Forecasters expect that home prices will continue to go up throughout 2022, though likely at a slower pace than the 18.8% increase of the last 12 months. Bank of America predicts that prices will be up approximately 10% by the end of this year, while Fannie Mae estimates 11.2%.
In addition to limited supply and a race to beat rising mortgage rates, home values are also climbing because of positive economic indicators, like low unemployment. Plus, rents are soaring–up 17% from a year ago–which is prompting more first-time homebuyers to enter the market. Add to that the continued popularity of remote work, and it’s easy to see why property prices continue to surge.
However, it’s not all bad news for prospective homebuyers. Economists expect that as mortgage rates rise, the rate of appreciation will continue to taper, though the effect may be gradual.
“Eventually mortgage rates will slow down home prices,” according to Ken Johnson, an economist at Florida Atlantic University interviewed by Marketwatch. “We should not see rapid upticks in prices as mortgage rates rise.” Forecasters agree—Fannie Mae expects price increases to slow to 4.2% in 2023.

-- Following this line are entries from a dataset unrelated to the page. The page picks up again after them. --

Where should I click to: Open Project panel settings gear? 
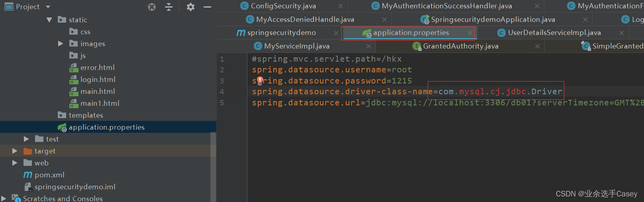pos(190,7)
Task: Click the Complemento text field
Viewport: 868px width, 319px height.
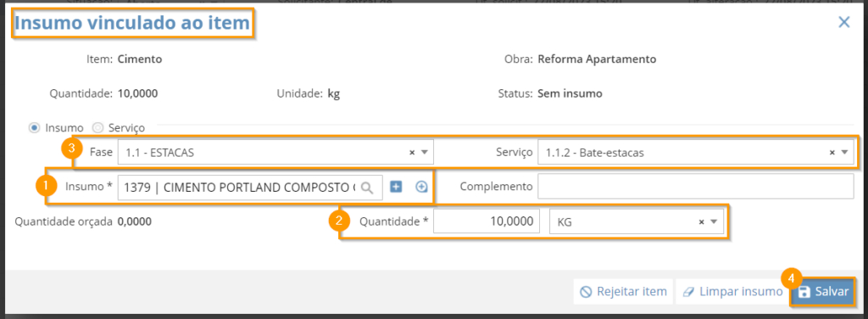Action: [x=696, y=187]

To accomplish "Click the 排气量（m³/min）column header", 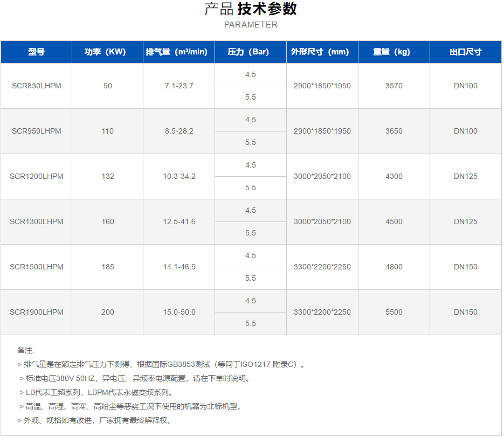I will click(178, 52).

What does it mean for you?
While the pace of appreciation is likely to decrease next year, home prices show no signs of going down. However, current labor shortages are leading to higher salaries and better job opportunities for many workers. You may find that your income growth outpaces home prices, making homeownership more affordable for you in the future.
For homeowners, the outlook’s even brighter. You could find yourself sitting on a nice pile of equity.
INVENTORY REMAINS EXTREMELY LOW
As noted, one of the largest hurdles to homeownership is a lack of inventory. According to a February 2022 report by Realtor.com, there’s an expanding gap between household formation and home construction, which has resulted in a nationwide shortage of 5.8 million housing units.
The origins of this shortage date back to the 2008 housing crisis, during which crashing home values led contractors to stop building new properties—a trend that has not been fully reversed.
That decline in home construction also resulted in a decrease in the number of home building professionals, a trend that was exacerbated by job losses during the COVID-19 pandemic. Now, many builders are limited by their ability to find qualified labor.
Another major challenge is a staggering increase in the cost of materials. Pandemic-related supply chain shortages have been a significant driver, with home building material costs rising on average 20% on a year-over-year basis. The price of framing lumber alone has tripled since August 2021.
These trends add tens of thousands of dollars to the cost of a typical home. Factors like a lack of buildable land in many areas, restrictive zoning, and a shortage of developers are also contributing to the issue.
Most homebuying experts agree that the lack of inventory is the primary factor driving rising housing prices and unprecedented competition for homes. With available housing units near four-decade lows, the end of the current housing boom is not yet in sight.
What does it mean for you?
Prospective buyers should be prepared to compete for a home, since low inventory can lead to multiple offers. Y ou may also need to expand your search parameters.
For sellers, the picture is rosier. In this strong market, your home may be worth more than you realize.